Since the beginning of 2012, the state of affairs across Syria has deteriorated further. In Qatana, a largely Sunni town 20 miles southwest of Damascus, tanks have returned to the streets. Locals must now do without electricity for 12 hours each day.
In Jdeidet Artouz, a religiously mixed town of Sunnis, Christians, and Alawites southwest of Damascus where I lived for 18 months, recent weeks have seen dozens of protesters become hundreds. They block street traffic using huge free-Syria flags. Yet the security forces drive by the demonstrations in cars adorned with symbols of the regime -- and do nothing.
I asked my local shopkeeper why the authorities are not breaking up the protests.
"Do you watch Tom and Jerry?" he replied. "Here it is the same; they are playing a game."
The waiting game is also being played in the capital. Damascenes watch footage from Homs, but do not act. A few -- those who have family and friends killed or tortured by the regime -- are taking to the streets in increasing numbers, but the majority remain silent.
"We are not used to this," Damascenes constantly told me. They see Homs and think that nothing is worth the same devastation visiting their own streets and homes.
Almost every week, friends and acquaintances disappear. Close friendships are consigned to the past because, when you're on the run from the security forces, you don't have money for phone credit.
Conversation dies after 11 months of unrest. "What can we talk about?" a state employee asked me. "The news? We'd rather talk about anything else." Many are not afraid to criticize the regime, but most are too frightened to take to the streets.
Syria's minorities are frozen in fear. Christians spend hours watching the television station run by Adnan al-Arour, a Salafi Syrian cleric based in Riyadh who broadcasts videos of rebels shouting Islamic slogans and issues threats to pro-Assad minorities while calling for the establishment of an Islamic government. "Who will protect us?" one Christian woman asked me recently. "Will they make us wear Islamic dress?"
Ultimately it was the scenes at Saqba in eastern Damascus that prompted me to leave. An English journalist in Syria on a temporary visa asked whether I was interested in visiting to search out an underground, activist-run hospital. Frustrated at hearing of other journalists making it to Homs, I could not turn down the opportunity.

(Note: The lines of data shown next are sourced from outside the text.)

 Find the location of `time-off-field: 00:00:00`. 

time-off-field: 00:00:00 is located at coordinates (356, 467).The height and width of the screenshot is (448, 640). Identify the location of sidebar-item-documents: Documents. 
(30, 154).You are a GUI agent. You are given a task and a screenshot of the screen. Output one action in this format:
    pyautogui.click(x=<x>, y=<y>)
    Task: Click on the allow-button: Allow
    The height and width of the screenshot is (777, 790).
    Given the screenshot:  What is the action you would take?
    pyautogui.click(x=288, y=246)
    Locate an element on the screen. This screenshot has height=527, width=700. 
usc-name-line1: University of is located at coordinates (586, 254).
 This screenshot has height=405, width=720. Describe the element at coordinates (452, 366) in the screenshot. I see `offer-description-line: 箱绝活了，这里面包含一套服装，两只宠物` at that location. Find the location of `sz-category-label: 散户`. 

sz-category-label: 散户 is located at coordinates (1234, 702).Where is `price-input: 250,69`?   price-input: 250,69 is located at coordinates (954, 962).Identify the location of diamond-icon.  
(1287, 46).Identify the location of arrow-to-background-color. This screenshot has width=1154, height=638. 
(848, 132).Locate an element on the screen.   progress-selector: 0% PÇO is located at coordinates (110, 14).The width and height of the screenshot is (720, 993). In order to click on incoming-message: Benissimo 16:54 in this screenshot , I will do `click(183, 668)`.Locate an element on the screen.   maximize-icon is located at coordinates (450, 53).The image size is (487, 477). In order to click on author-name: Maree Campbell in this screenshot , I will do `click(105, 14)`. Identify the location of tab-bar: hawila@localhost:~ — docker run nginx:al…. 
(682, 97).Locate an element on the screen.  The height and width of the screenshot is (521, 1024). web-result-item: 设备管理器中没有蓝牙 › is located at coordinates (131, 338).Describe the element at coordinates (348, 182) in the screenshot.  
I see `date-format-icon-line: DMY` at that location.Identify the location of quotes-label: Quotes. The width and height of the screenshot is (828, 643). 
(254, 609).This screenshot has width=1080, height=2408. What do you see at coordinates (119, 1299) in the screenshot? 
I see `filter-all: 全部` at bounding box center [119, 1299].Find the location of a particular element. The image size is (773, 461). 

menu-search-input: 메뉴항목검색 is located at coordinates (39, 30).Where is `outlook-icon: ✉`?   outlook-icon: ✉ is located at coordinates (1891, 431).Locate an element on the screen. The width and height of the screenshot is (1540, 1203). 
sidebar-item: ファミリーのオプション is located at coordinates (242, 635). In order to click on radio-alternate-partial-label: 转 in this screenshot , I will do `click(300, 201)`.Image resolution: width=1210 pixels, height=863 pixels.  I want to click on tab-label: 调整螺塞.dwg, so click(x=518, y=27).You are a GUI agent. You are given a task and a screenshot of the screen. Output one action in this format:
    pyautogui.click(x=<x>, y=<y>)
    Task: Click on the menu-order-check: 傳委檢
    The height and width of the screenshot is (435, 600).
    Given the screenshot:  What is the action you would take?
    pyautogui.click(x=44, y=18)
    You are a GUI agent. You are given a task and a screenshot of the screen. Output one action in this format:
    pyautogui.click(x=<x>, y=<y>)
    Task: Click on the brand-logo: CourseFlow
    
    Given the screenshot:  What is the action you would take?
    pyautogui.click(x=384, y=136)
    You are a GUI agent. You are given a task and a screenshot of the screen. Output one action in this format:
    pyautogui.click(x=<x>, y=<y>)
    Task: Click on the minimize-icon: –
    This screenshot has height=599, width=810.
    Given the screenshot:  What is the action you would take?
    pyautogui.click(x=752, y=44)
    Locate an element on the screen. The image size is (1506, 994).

I saw six bloated bodies hidden under pine trees inside a schoolyard, some missing eyes, lips, noses. Another dead man blackened by fire. They were hidden by locals so that their families could bury them in dignity at a later time, when the regime's forces left.
I feared that if the Syrian security forces found out what I had seen, they would not hesitate to silence me -- perhaps blaming the "armed gangs" for doing so.